What is required: Return all the lines below exactly. Any picture among them is omitted.

Saved entries:

■ ■ ■ ■ ■

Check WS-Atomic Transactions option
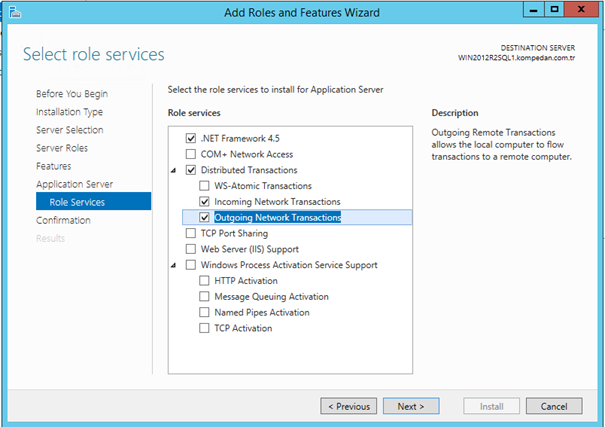 [x=205, y=186]
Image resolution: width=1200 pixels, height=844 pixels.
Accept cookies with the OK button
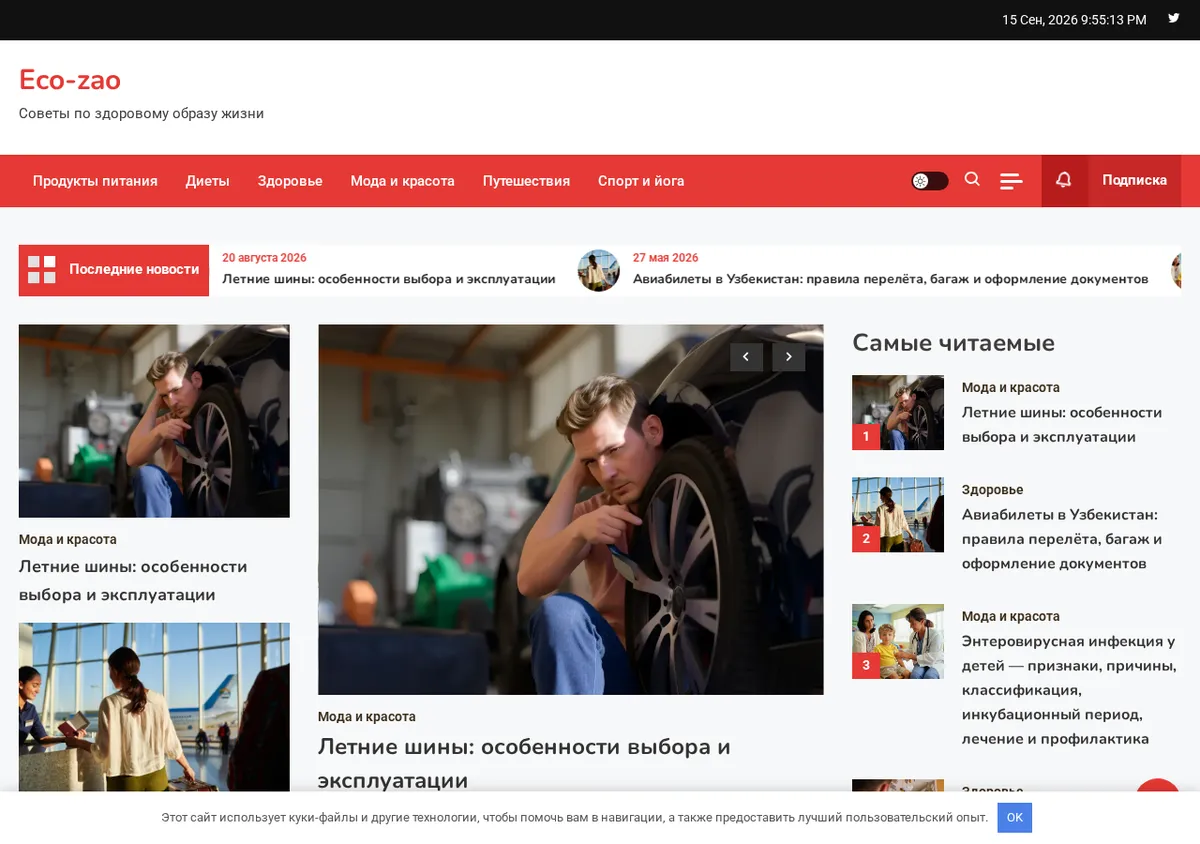point(1015,818)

■ ■ ■ ■ ■

Result of the task:
Check WS-Atomic Transactions option
 [x=205, y=186]
Image resolution: width=1200 pixels, height=844 pixels.
Accept cookies with the OK button
point(1015,818)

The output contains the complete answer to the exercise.